*PROBLEM DETAILS*
Each entry is to be transcribed exactly, with nothing added or dropped.

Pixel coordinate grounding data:
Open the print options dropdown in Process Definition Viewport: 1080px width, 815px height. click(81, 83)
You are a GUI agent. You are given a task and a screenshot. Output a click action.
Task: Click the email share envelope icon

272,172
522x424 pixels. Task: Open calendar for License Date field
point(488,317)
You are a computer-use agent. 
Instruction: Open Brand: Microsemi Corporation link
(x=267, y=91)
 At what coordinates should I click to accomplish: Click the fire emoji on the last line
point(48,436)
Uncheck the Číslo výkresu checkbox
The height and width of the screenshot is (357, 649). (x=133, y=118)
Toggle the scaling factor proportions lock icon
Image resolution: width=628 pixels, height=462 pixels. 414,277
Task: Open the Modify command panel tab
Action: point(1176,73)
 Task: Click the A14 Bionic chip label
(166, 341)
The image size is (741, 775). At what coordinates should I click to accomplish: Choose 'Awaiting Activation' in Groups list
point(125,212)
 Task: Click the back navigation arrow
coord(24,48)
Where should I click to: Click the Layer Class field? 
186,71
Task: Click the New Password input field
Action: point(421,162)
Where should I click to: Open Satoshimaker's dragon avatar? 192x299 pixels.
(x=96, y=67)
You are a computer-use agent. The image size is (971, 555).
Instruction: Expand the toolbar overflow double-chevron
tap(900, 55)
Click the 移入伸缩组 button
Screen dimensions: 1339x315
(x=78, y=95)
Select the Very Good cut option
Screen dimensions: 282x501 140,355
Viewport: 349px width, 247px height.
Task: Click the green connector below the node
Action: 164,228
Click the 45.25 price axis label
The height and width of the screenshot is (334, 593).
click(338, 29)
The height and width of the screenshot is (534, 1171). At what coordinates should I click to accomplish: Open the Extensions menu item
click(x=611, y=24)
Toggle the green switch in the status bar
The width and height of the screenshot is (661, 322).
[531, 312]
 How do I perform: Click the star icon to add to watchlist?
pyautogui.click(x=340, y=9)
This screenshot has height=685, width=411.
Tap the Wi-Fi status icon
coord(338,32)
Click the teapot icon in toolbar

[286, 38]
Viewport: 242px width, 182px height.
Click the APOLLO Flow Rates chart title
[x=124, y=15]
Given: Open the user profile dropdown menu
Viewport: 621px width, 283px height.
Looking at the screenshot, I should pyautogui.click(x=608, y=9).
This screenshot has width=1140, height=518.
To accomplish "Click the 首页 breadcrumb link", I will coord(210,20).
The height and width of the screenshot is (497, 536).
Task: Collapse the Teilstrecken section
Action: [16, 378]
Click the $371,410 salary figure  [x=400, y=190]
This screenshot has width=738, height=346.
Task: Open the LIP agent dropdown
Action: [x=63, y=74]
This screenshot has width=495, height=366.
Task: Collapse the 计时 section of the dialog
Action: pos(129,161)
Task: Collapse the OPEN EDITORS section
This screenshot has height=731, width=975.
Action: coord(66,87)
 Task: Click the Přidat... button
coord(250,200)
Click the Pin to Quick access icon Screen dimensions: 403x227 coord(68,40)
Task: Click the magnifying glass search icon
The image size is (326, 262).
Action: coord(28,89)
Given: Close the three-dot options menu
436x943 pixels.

*EXERCISE RESULT*
Open the print options dropdown in Process Definition Viewport: 1080px width, 815px height. click(81, 83)
You are a GUI agent. You are given a task and a screenshot. Output a click action.
Task: Click the email share envelope icon

272,172
522x424 pixels. Task: Open calendar for License Date field
point(488,317)
You are a computer-use agent. 
Instruction: Open Brand: Microsemi Corporation link
(x=267, y=91)
 At what coordinates should I click to accomplish: Click the fire emoji on the last line
point(48,436)
Uncheck the Číslo výkresu checkbox
The height and width of the screenshot is (357, 649). (x=133, y=118)
Toggle the scaling factor proportions lock icon
Image resolution: width=628 pixels, height=462 pixels. 414,277
Task: Open the Modify command panel tab
Action: point(1176,73)
 Task: Click the A14 Bionic chip label
(166, 341)
The image size is (741, 775). At what coordinates should I click to accomplish: Choose 'Awaiting Activation' in Groups list
point(125,212)
 Task: Click the back navigation arrow
coord(24,48)
Where should I click to: Click the Layer Class field? 
186,71
Task: Click the New Password input field
Action: point(421,162)
Where should I click to: Open Satoshimaker's dragon avatar? 192x299 pixels.
(x=96, y=67)
You are a computer-use agent. The image size is (971, 555).
Instruction: Expand the toolbar overflow double-chevron
tap(900, 55)
Click the 移入伸缩组 button
Screen dimensions: 1339x315
(x=78, y=95)
Select the Very Good cut option
Screen dimensions: 282x501 140,355
Viewport: 349px width, 247px height.
Task: Click the green connector below the node
Action: 164,228
Click the 45.25 price axis label
The height and width of the screenshot is (334, 593).
click(338, 29)
The height and width of the screenshot is (534, 1171). At what coordinates should I click to accomplish: Open the Extensions menu item
click(x=611, y=24)
Toggle the green switch in the status bar
The width and height of the screenshot is (661, 322).
[531, 312]
 How do I perform: Click the star icon to add to watchlist?
pyautogui.click(x=340, y=9)
This screenshot has height=685, width=411.
Tap the Wi-Fi status icon
coord(338,32)
Click the teapot icon in toolbar

[286, 38]
Viewport: 242px width, 182px height.
Click the APOLLO Flow Rates chart title
[x=124, y=15]
Given: Open the user profile dropdown menu
Viewport: 621px width, 283px height.
Looking at the screenshot, I should pyautogui.click(x=608, y=9).
This screenshot has width=1140, height=518.
To accomplish "Click the 首页 breadcrumb link", I will coord(210,20).
The height and width of the screenshot is (497, 536).
Task: Collapse the Teilstrecken section
Action: [16, 378]
Click the $371,410 salary figure  [x=400, y=190]
This screenshot has width=738, height=346.
Task: Open the LIP agent dropdown
Action: [x=63, y=74]
This screenshot has width=495, height=366.
Task: Collapse the 计时 section of the dialog
Action: pos(129,161)
Task: Collapse the OPEN EDITORS section
This screenshot has height=731, width=975.
Action: coord(66,87)
 Task: Click the Přidat... button
coord(250,200)
Click the Pin to Quick access icon Screen dimensions: 403x227 coord(68,40)
Task: Click the magnifying glass search icon
The image size is (326, 262).
Action: coord(28,89)
Given: Close the three-dot options menu
436x943 pixels.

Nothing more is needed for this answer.